Though not the most memorable year for horror, 1981 DID produce some classic movies, many of which influenced the genre in undeniably profound ways. It saw the progression and innovation of the werewolf and zombie sub-genres, and even provided us with the first entry into the Evil Dead series, which remains one of the most renowned films to emerge from the 80s. Below, I've compiled my list of what I deem to be the best (or at least my favorite) 10 movies of 1981. So, let's begin!
Although I was never a gigantic fan of My Bloody Valentine, I always appreciate holiday-themed horror movies. The film had a great premise, but the execution couldn't quite live up to its potential. Still, the unique setting helps to manifest a consistently tense atmosphere, making this slasher a worthwhile viewing.
9. Halloween II
Though never nearing the quality of its predecessor, Halloween II continues the story appropriately and serves as a decent entry in the series. The score enhances suspenseful moments and helps to manifest the aura of the original to a greater extent than any of the other sequels.
8. The Burning
Though often considered a rip-off of Friday the 13th, I've always found The Burning to actually be the superior film. While never really seeming original, the film recognizes its tropes, allowing for an excellent implementation of traditional slasher devices.

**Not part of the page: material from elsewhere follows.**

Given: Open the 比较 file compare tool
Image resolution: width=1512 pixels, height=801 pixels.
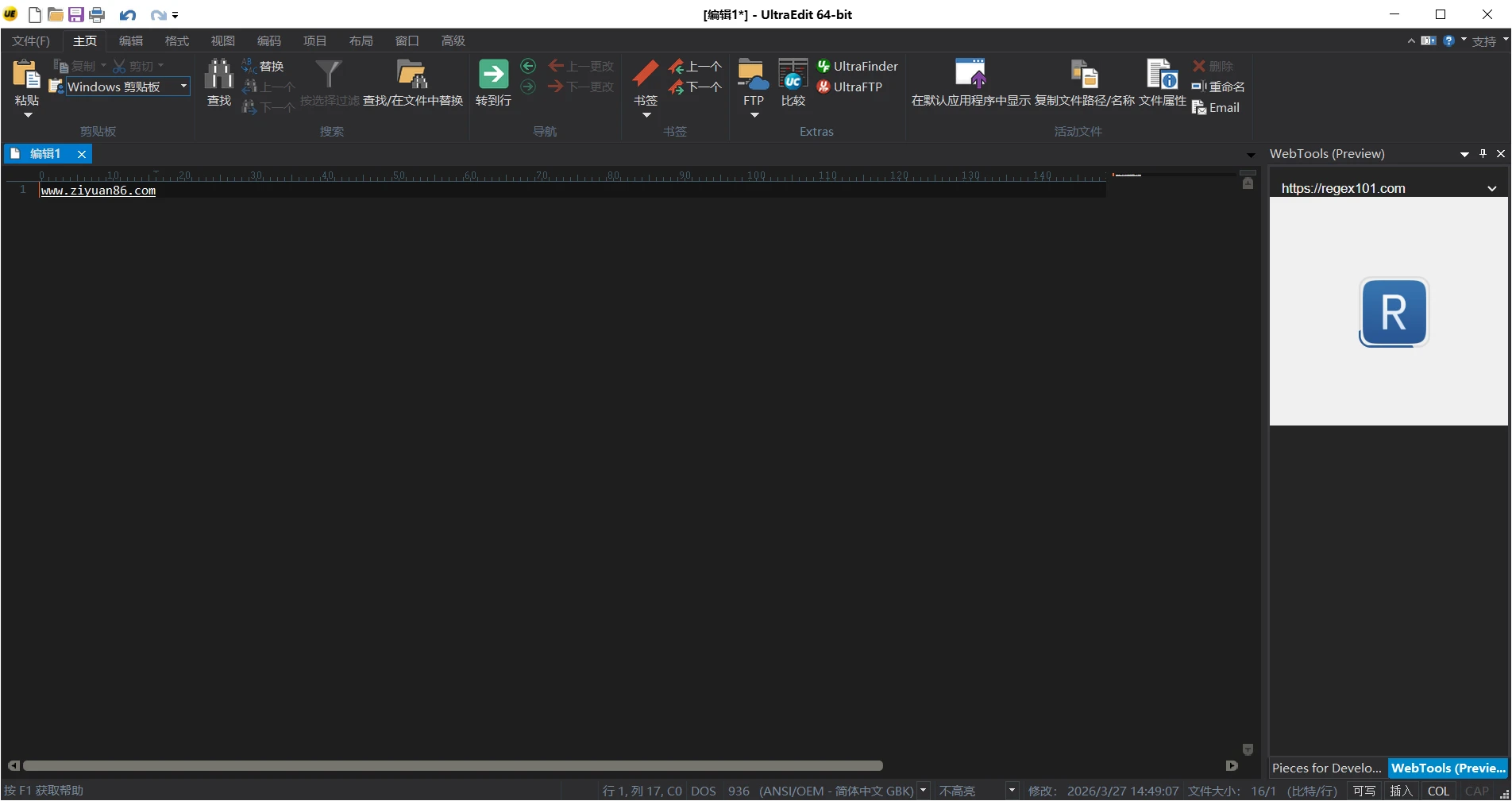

House by the Cemetery, although vaguely incoherent at parts, manages to transmogrify this apparent jumbled narrative into a sort of surrealistic nightmare. Featuring Fulci's traditional brutal depictions of violence and gore, House by the Cemetery remains one of my favorites from the Italian auteur.
6. The Funhouse
The Funhouse perfectly manages to utilize it's awesome setting (a funhouse/carnival) to great effect. Although naturally creepy, the movie does an excellent job of further enhancing the inherent ethereal aura of the carnival setting with a great score and a consequent tense atmosphere.
5. The Beyond
The second Fulci movie on the list, The Beyond mirrors (and even surpasses) the nightmarish and incongruous aspects of House by the Cemetery. Having a seemingly ubiquitous disorienting effect on the viewer, The Beyond always remains intriguing, puzzling and undeniably brutal.
4. The Howling
Often considered one of the best werewolf films of all time, The Howling serves as one of the crowning achievements of the 80s in terms of creature effects. An intriguing story supplements these great effects, resulting in a very enjoyable viewing experience. Essential viewing if only for the magnificent transformation scene.
Resulting in what can best be described as a gory roller coaster ride of excellence, The Evil Dead provides a one of a kind viewing experience. Featuring innovative camera techniques, off the wall ideas and an unforgettable protagonist, The Evil Dead remains one of the best horror films of the 80s.
In what can only be described as the greatest werewolf movie of all time, An American Werewolf in London exemplifies what a dark comedy should be. Perfectly synthesizing what often seem to be antithetical elements, AWIL holds up amazingly well. One of the truly great and original horror movies of the 80s.
Perhaps a surprise to many, Possession's otherworldly atmosphere demands recognition. While the film constantly experiments with genres and never allows itself to be boxed, it is, at its core, a terrifying, utterly original work of art. Nothing short of a masterpiece, Possession feels ageless and proves itself as the best film from 1981.